-- Your objective --
Once you find a line containing the word "agent" in the entries below, copy it.

(Dataset entries)

***

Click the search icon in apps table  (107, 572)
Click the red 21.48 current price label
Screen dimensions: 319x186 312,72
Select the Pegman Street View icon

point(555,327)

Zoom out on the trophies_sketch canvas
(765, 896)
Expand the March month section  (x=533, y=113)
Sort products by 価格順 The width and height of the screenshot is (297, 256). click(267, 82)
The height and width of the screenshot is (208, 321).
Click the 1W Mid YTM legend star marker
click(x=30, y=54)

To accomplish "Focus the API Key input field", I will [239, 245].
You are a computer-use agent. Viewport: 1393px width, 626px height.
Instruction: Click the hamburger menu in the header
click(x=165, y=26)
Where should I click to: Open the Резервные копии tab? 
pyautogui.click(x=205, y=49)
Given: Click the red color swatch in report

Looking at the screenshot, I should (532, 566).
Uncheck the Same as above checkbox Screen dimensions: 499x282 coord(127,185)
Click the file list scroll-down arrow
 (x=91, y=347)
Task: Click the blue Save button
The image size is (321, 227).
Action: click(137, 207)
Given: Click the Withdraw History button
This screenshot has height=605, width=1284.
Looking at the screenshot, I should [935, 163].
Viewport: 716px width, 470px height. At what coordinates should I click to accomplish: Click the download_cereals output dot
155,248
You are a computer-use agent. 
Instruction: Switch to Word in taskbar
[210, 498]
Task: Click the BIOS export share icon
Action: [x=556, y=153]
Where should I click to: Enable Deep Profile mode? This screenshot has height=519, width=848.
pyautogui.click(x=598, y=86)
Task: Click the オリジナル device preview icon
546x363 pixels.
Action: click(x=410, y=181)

***

-- Solution to this task --
You are a computer-use agent. Viewport: 1393px width, 626px height.
You are a computer-use agent. 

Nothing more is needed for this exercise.